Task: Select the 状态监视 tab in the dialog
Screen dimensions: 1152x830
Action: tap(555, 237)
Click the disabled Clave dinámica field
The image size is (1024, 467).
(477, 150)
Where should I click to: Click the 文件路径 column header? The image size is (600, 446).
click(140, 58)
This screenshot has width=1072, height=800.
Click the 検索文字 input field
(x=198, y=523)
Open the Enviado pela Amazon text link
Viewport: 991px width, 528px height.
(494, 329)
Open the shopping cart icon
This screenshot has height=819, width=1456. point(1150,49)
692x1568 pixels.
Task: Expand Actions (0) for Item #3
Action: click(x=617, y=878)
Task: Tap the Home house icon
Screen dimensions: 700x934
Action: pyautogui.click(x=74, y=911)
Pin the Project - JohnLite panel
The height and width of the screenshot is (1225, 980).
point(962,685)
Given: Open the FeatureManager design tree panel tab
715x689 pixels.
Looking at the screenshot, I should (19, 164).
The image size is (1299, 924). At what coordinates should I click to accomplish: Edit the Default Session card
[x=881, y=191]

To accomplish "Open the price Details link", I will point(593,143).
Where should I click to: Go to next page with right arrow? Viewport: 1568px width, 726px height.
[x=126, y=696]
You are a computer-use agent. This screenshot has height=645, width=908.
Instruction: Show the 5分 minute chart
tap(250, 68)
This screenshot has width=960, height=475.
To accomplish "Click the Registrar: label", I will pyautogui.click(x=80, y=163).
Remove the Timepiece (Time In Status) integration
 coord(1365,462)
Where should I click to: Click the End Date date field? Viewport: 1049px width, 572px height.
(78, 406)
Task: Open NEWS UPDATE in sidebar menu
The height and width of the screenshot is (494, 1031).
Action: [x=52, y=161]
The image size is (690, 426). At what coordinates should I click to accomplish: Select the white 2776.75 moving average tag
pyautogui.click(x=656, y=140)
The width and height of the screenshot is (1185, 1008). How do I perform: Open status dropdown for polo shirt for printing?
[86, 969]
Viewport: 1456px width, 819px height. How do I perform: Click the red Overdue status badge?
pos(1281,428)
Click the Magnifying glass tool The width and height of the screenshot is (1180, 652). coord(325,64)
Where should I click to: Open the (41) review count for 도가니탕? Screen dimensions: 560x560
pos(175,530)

━━━━━━━━━━━━━━━━

▸ **What to work on**
Turn the records into a two-column CSV with the headers instruction and response, one row for each record, from the line containing "Task: Open NEWS UPDATE in sidebar menu" through the end of the records. Put each record's text and its answer in one quoted field, with line breaks changed to spaces.

▸ **Full answer**
instruction,response
"Task: Open NEWS UPDATE in sidebar menu The height and width of the screenshot is (494, 1031).","Action: [x=52, y=161]"
"The image size is (690, 426). At what coordinates should I click to accomplish: Select the white 2776.75 moving average tag","pyautogui.click(x=656, y=140)"
"The width and height of the screenshot is (1185, 1008). How do I perform: Open status dropdown for polo shirt for printing?","[86, 969]"
"Viewport: 1456px width, 819px height. How do I perform: Click the red Overdue status badge?","pos(1281,428)"
"Click the Magnifying glass tool The width and height of the screenshot is (1180, 652).","coord(325,64)"
"Where should I click to: Open the (41) review count for 도가니탕? Screen dimensions: 560x560","pos(175,530)"